Quel serait l’intérêt de grandir une force armée étrangère dans un pays sans autorité centrale ? Aucune. Quel intérêt d’apporter notre soutien à une stratégie américaine dans ses desseins de déstabilisation et de « containment » de la Chine ? On le cherche. Les talibans sont partout et nulle part. De temps en temps, une dépêche nous annonce quelques dizaines de tués parmi eux avant que le silence ne retombe. Le taliban serait-il un prétexte ? Il est en tout cas de plus en plus mystérieux.
Le souci politique de l’Elysée d’entrer le plus complètement possible dans le discours américain contredit largement tout le discours du Président dimanche soir.
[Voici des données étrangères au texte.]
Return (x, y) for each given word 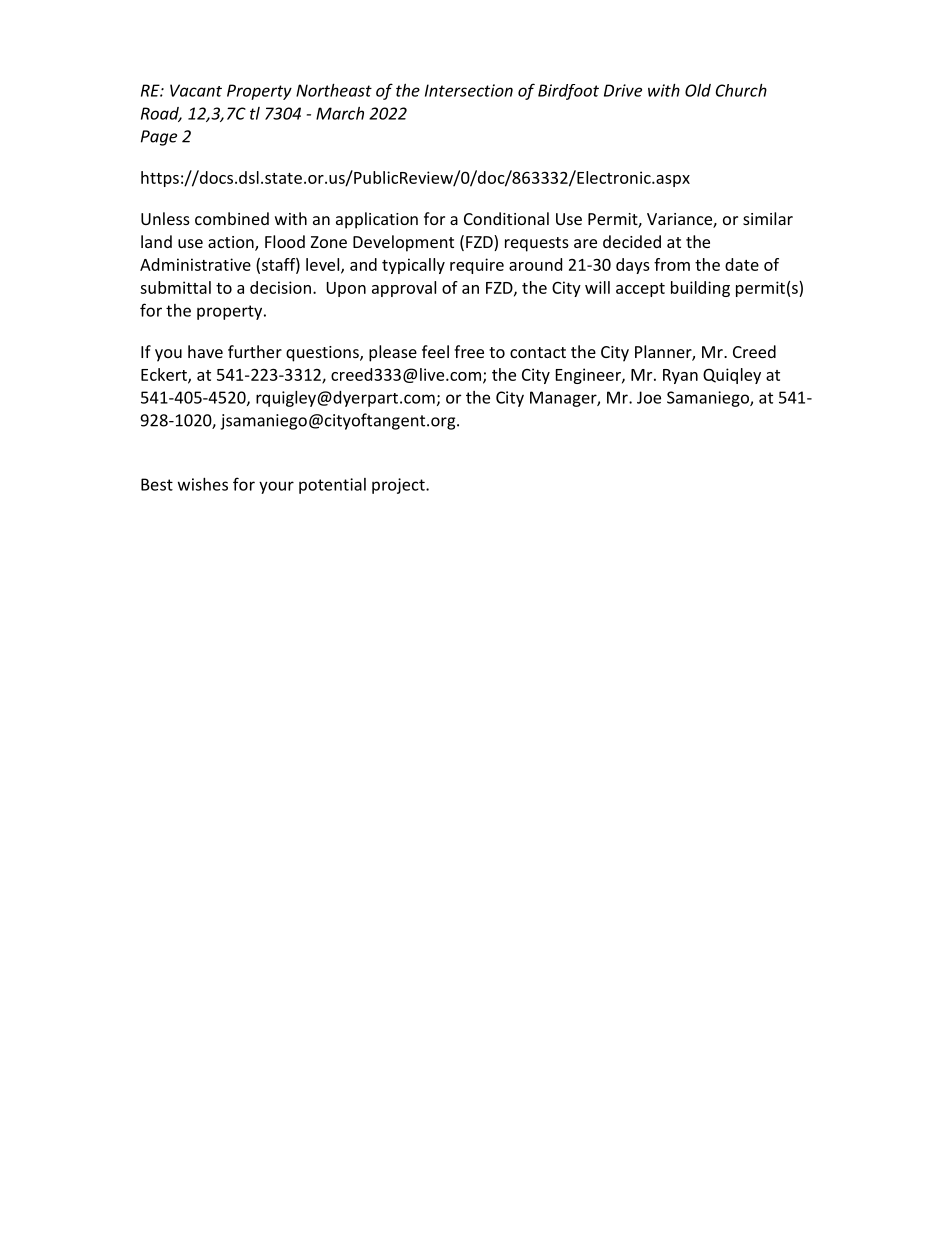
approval (404, 289)
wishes (203, 484)
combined (232, 218)
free (469, 351)
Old (698, 90)
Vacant (196, 90)
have (205, 351)
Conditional (506, 218)
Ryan (680, 376)
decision (280, 287)
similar (768, 218)
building (700, 289)
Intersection (469, 90)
Nicolas Sarkozy y plaidait avec vigueur pour une défense européenne indépendante. L’envoi de 700 parachutistes (unités d’élite) français dans la région de Kandahar est de la part de Paris un signal fort en direction du Pentagone. Si 87 soldats anglais sont tombés en Afghanistan, 13 français y ont laissé la vie en l’espace de quelques mois. C’est cher. La position française effraie par son imprudence et son souci de complaire sans être en mesure d’obtenir aucun avantage décisif.³
Le soutien apporté à l’OTAN, organisation militaire fragilisée depuis que les nouveaux membres, les pays de l’Europe de l’Est, passé l’enthousiasme freinent des deux pieds, ne participe pas à un regard neuf de notre part. A la vérité, tous les gouvernements européens murmurent que l’OTAN n’est plus une structure moderne mais tous craignent de franchir le Rubicon pour forger une défense européenne dégagée de cette organisation née en 1954.
On ferait bien de relire le très intéressant article de Paul-Marie de La Gorce paru dans Le Monde diplomatique en décembre 2002 dans lequel il indiquait ce qui suit
: « Dans la stratégie américaine trois cadres différents se superposent partiellement : la politique définie après la guerre froide pour empêcher la résurgence de toute puissance rivale analogue à ce que fut l’Union soviétique, et qui visait d’abord l’affaiblissement de la Russie ; la lutte globale contre le terrorisme, les Etats qui le soutiennent, mais aussi ceux qui ont décidé d’acquérir des armes de destruction massive ou s’en sont déjà dotés ; et la guerre engagée le 7 octobre 2001 contre l’Afghanistan avec ses rebondissements et ses prolongements. Pour une large part, les trois cadres coïncident avec l’espace géographique compris entre les mondes chinois, indien, slave et arabe, et que recouvre pour les experts américains le concept de « sud-ouest asiatique. »
Et de conclure, quelle serait donc la légitimité de l’engagement de nos forces d’une part et de celui de l’Union européenne dans ce sud-ouest asiatique made in US aussi peu en liaison avec notre histoire ? Une prophétie du XVe siècle ne dit-elle pas qu’entre Kandahar et Farâh (provinces du sud-est et du sud-ouest afghan) « se trouvait le lieu de la future bataille où doit se décider le sort de l’Asie » ?


©Jean Vinatier 2008

Notes :

ISAF ou FIAS (en français, Force Internationale d’Assistance et de Sécurité) créée en décembre 2001 par les Nations Unies pour sécuriser la région autour de Kaboul. Depuis cette date, la mission n’a cessé de s’étendre à l’ensemble du territoire afghan. Depuis octobre 2002, l’OTAN est présente en Afghanistan.
Quarante pays participent à cette force mais, seulement 20 y ont des troupes. La force est passée progressivement de 16 000 hommes à 43250 hommes. Les contingents, américain (15 000 hommes) et anglais (8000 hommes) sont les plus nombreux.